Rascia Abou Zeid ha 36 anni e tre figli. Fino a un mese fa lavorava in un fast food. Ma adesso si è licenziata. A causa dei ritmi di lavoro insostenibili. Zeid racconta la sua storia a Miriam Romano per l’edizione milanese di Repubblica: «I primi anni ero part-time e lavoravo 20 ore a settimana per circa 700 euro al mese. Sono passata poi nell’ultimo anno al full-time con dei turni non continuativi, ma spezzati, per prendere uno stipendio di 1.200 euro al mese». Anche lei abita fuori Milano, a Rozzano, per rientrare nei costi: «Fortunatamente ho un compagno e insieme cerchiamo di far quadrare i conti anche se con tre figli non è facile. Si cerca sempre il risparmio, si compra solo quando ci sono le offerte, si frequentano i discount. Alla fine del mese si arriva a non avere quasi nulla sul conto. Ma la cosa che più mi pesava era conciliare i turni di lavoro con la vita».
I turni
Zeid spiega che i turni non permettono di avere un’organizzazione minima della vita: «Ci si deve organizzare sempre all’ultimo per attività anche banali come accompagnare i figli a scuola. Nessuno tiene in conto le tue esigenze. Lavoravo durante i festivi, le domeniche.
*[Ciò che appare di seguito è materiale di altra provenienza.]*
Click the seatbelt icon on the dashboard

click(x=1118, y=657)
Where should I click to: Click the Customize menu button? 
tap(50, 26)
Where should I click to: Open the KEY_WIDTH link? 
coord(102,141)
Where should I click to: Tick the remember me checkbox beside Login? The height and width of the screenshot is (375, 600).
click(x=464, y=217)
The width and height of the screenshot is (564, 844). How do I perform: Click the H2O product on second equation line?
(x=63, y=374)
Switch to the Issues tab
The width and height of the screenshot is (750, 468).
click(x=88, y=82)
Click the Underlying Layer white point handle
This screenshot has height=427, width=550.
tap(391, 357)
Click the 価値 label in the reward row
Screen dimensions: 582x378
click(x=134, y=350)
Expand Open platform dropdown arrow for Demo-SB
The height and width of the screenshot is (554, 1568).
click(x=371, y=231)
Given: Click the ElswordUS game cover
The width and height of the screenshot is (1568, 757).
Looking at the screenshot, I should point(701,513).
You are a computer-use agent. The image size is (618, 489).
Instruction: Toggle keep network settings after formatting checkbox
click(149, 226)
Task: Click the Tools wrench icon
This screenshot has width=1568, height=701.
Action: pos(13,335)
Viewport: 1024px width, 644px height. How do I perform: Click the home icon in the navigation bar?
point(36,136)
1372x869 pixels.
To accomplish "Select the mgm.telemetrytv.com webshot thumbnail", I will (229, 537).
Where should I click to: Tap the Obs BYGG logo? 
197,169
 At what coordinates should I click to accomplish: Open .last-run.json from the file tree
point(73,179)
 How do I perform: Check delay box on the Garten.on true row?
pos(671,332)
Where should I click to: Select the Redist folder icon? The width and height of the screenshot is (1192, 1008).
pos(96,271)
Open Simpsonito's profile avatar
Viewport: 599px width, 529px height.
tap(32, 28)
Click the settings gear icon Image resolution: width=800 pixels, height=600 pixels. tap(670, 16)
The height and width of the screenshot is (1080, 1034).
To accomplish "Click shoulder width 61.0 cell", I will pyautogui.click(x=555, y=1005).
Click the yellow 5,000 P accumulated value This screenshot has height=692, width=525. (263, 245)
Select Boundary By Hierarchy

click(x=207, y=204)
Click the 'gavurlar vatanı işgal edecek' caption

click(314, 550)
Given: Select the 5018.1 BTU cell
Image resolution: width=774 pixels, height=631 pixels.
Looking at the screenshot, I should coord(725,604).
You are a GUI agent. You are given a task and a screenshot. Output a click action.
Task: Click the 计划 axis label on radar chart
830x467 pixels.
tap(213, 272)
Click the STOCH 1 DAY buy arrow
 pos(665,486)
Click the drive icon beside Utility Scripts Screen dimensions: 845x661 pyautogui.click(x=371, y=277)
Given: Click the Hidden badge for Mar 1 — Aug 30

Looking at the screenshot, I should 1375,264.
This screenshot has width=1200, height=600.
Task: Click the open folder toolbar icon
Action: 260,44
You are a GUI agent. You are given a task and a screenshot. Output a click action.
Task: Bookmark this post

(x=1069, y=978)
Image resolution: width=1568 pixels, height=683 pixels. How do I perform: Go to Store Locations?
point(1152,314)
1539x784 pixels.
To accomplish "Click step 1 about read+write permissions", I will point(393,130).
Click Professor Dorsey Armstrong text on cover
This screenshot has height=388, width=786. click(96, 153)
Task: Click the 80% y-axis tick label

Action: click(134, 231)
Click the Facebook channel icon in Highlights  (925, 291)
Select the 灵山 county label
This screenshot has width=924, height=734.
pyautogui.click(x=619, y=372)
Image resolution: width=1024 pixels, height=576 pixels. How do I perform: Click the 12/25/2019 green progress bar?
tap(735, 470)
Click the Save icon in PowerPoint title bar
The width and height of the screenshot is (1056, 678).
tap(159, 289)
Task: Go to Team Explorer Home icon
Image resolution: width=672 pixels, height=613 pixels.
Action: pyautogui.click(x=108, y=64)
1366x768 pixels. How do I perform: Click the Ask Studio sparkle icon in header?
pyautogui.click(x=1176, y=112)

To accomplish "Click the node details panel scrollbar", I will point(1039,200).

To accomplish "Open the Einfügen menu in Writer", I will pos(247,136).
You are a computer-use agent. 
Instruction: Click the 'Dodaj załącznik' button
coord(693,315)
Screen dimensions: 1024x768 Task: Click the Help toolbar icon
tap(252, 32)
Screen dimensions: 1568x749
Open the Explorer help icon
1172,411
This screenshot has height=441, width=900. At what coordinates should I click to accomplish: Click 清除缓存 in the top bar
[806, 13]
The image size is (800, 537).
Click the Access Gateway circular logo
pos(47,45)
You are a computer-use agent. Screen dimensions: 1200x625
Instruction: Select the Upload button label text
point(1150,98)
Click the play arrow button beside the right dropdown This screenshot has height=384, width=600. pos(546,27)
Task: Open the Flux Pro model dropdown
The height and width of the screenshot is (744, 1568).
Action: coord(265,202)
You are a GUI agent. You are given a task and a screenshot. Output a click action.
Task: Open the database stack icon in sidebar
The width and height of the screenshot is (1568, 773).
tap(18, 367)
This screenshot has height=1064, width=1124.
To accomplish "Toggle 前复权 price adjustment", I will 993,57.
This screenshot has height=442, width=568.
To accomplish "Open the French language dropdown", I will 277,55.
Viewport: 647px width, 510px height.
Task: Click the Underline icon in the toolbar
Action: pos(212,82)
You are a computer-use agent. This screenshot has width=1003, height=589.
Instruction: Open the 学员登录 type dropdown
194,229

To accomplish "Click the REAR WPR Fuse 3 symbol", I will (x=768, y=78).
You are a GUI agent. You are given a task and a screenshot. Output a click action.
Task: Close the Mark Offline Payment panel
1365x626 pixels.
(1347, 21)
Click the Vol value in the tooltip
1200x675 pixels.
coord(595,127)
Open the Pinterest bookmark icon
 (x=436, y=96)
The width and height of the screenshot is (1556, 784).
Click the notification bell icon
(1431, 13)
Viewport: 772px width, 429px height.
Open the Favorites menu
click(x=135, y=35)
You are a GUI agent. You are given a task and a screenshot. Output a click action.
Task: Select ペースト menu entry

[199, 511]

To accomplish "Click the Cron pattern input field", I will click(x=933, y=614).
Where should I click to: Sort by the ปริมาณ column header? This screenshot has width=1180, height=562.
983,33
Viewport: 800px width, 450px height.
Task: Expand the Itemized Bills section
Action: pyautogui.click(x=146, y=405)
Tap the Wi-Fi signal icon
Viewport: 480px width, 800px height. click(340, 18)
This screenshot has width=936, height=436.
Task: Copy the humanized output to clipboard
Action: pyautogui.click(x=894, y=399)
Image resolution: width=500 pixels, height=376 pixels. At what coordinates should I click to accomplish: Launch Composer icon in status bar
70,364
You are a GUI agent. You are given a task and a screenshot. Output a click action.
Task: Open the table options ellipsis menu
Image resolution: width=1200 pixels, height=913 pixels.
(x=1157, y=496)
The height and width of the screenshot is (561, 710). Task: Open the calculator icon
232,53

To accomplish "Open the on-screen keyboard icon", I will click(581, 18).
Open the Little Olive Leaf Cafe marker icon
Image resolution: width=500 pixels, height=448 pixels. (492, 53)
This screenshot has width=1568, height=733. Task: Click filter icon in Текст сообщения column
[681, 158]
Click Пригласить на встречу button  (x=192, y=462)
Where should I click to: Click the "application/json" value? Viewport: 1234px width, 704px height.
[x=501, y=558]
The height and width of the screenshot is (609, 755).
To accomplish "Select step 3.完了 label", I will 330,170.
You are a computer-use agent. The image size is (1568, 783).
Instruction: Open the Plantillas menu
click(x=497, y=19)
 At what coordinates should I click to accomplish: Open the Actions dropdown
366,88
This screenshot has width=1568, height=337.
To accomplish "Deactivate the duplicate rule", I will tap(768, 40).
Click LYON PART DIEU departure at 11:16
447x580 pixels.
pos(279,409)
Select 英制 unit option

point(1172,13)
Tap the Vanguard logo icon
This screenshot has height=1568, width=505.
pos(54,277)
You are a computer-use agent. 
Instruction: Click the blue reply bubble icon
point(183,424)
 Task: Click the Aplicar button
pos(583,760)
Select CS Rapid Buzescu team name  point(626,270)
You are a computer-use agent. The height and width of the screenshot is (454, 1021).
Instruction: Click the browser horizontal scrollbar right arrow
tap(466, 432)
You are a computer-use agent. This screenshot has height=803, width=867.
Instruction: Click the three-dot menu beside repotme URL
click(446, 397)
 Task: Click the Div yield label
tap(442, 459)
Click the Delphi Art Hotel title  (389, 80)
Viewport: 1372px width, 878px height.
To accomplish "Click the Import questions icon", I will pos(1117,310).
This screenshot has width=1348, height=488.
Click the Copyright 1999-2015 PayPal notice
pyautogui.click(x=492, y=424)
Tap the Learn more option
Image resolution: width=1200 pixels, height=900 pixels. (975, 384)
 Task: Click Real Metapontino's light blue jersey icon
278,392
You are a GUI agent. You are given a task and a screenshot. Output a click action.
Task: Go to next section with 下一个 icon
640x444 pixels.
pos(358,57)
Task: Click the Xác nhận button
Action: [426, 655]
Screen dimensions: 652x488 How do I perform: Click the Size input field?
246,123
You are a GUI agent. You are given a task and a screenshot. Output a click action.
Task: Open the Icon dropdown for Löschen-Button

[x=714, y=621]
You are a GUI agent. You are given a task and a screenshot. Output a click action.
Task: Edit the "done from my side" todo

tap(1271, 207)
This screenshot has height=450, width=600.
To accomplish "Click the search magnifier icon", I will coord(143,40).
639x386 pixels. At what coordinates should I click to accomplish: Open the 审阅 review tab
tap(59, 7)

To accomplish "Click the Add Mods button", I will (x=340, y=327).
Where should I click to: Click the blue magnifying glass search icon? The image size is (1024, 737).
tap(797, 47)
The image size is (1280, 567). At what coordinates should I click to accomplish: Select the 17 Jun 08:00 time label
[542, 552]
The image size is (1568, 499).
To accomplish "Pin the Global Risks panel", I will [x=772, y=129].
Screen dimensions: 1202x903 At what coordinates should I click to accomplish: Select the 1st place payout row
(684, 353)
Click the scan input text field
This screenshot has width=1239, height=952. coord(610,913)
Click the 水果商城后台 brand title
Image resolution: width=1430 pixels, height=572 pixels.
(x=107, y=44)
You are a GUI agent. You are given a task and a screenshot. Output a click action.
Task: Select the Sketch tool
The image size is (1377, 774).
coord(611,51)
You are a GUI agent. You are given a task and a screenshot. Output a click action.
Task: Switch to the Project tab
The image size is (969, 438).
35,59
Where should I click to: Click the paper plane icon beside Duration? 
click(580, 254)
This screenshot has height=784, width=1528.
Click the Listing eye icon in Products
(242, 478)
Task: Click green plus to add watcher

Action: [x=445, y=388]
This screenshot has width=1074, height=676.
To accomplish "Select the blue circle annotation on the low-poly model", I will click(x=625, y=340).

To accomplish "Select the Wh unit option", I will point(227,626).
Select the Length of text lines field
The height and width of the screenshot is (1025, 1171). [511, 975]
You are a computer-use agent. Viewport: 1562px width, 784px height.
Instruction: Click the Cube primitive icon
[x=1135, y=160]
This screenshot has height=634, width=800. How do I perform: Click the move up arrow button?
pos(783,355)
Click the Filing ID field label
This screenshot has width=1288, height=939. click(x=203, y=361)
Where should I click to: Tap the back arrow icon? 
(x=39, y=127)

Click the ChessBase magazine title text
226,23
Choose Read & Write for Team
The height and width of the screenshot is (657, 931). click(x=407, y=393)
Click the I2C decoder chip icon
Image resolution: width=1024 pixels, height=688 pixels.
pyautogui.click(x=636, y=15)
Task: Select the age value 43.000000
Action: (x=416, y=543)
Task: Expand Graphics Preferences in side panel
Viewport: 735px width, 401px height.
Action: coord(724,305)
La presenza richiesta h24 comportava che il mio turno di lavoro potesse finire anche alle sei del mattino. In questo modo era diventato impossibile conciliare il lavoro con la mia vita privata». Per questo «io e il mio compagno praticamente non ci vedevamo più. A causa dei turni dovevamo organizzarci per tenere i bambini. Quindi lui lavorava quando io ero a casa e viceversa. Soprattutto all’inizio è molto tosto. Ti fai molti scrupoli a provare a chiedere un orario diverso o dei giorni liberi, perché per qualsiasi cosa ti vengono richieste spiegazioni. Insomma, andava un po’ tutto a fortuna. Anche i miei figli hanno dovuto affrontare delle rinunce per il mio lavoro».
I figli
I figli oggi hanno 6, 9 11 anni: «Abbiamo dovuto rinunciare a iscriverli ad alcuni sport o ad alcune attività pomeridiane. Come è ovvio, non sono ancora autonomi, dunque hanno bisogno dei genitori per essere accompagnati. La garanzia di esserci sempre, in determinati orari, io non ce l’avevo. I turni che cambiano settimanalmente scombussolano anche chi ti sta intorno». Era un lavoro che lei giudicava troppo faticoso? «Più che da un punto di vista fisico, era faticoso da un punto di vista mentale. Sei sollecitato a essere sempre gentile. È un lavoro che si basa sul continuo contatto con il pubblico e dopo il Covid le persone sono diventate più aggressive. Mantenere il sorriso con tutti i pensieri legati alla famiglia e alle rinunce, non è stato per nulla semplice».